We have a cute little stand outside that's an honor system down the lane of our farm.
And then- - Have you ever been dinked by doing that?
- We have, but I would say in the 15 years we've been doing it, hardly at all.
- Yeah.
- Sometimes I think they give us way too much money.
I'm like, whoa, and I'll have a little text message.
Oh, this is all I had.
Can I get a credit for next time or something cute like that.
- An IOU?
- Yeah.
(Rob laughing) - I mean it's very, it's very nice.
And then we also have an online site that we do that we have pickups on Tuesdays in Teske's in Moline.

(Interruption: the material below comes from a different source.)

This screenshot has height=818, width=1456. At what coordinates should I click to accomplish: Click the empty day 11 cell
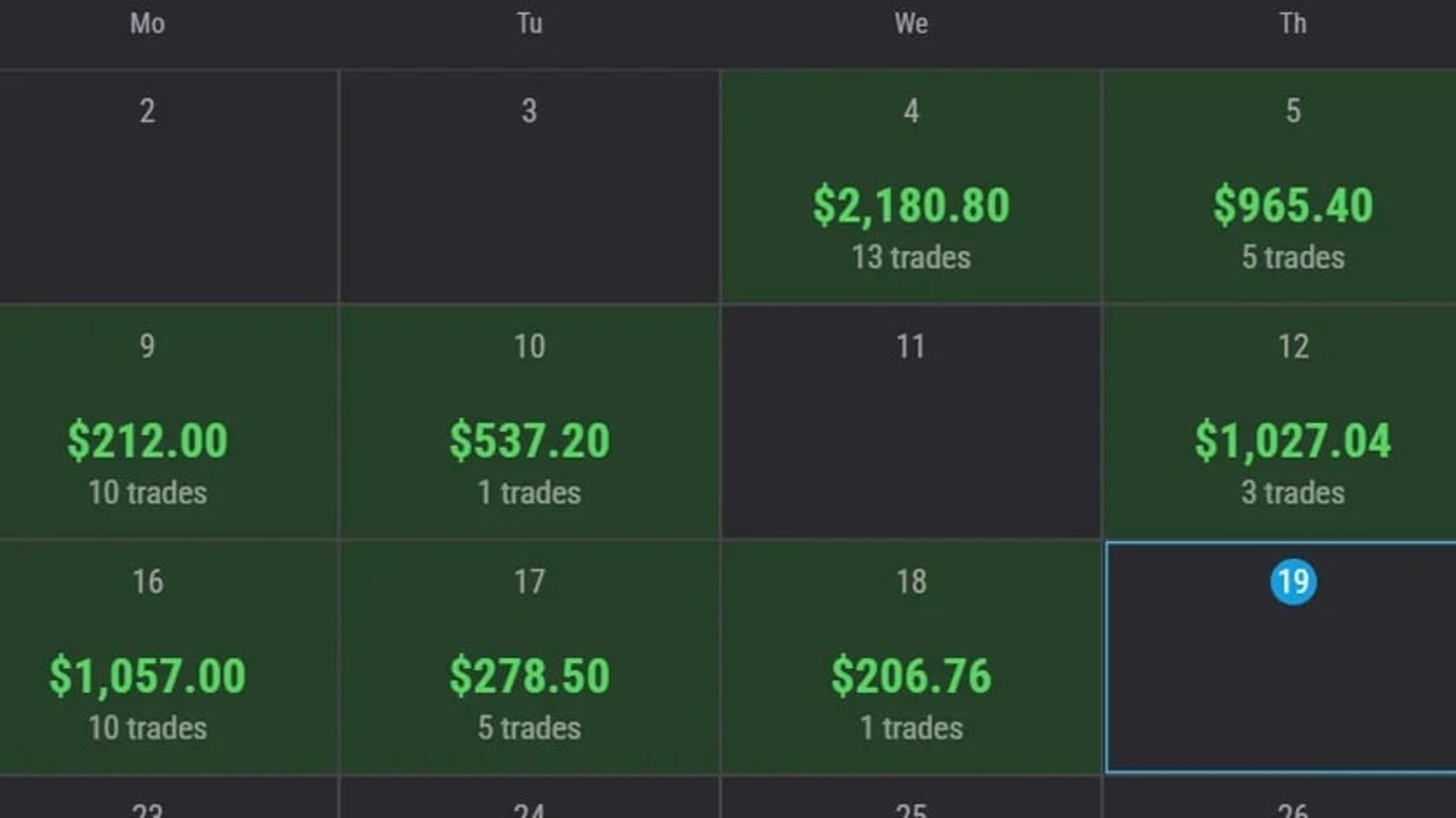pyautogui.click(x=911, y=422)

- [Rob] What's that address?
- It's Quad City Farm Market.
And you just go online and you order the produce and then you pick it up on a Tuesday.
- [Rob] Are you guys online?
- Um-hmm, and our candles and soap we sell online.
- What's the address?
- It is on- - She took the candles.
- She's on our candles.
- We need a candle back, yeah.
You don't know your website?
- I think it's CraversLittleRedBarn@square.com.
- I'm taking maybe you don't do the website that much.
- I don't, my daughter does, she's 17.
- Yeah, so what's it say?
- It's CraversLittleRedBarn.square.site.
It's what I said, but I- - But you like to have confirmation, don't ya?
- I like to have confirmation.
- Yeah, Craver again is C-R-A-V-E-R. - Yes.
- Yeah.
Spelled wrong but that's the way you want to, that's the way you want to do.
- Let's proceed.
- Yeah, I am, I'm upset that we didn't light this sucker up.
Are these edible?
- You know, no.
- You can eat anything, yeah.
(Jill laughing) - I am the beholder.
- I love the story.
I love how you guys weren't content with your life and wanted to put everything into the kids and the family and the farm was a way for you to do it.
- And I would not change it.
- Yeah.
- I was scared.
(Jill laughing) - I also- - I was terrified.
- I also know the amount of work that you go into.
- That's, it's incredible.
- It's rewarding though.
- Yeah.
- I mean it's work that you see.
- Yeah.
- That you actually see come.
- Okay, Jill Craver from Taylor Ridge, that's in Rock Island County.
Go check 'em out.
And yeah, if you're in the area, why wouldn't you stop and buy all this stuff?
And it's the honor system.
So don't be a jerk.
Nothing wrong with tipping, right?
- Oh yeah!
- Yeah.
(Jill laughing) - I never thought about that.
Let's promote that.
- Let's promote tipping, alright.
Jill, thank you very much, really, really enjoyed it.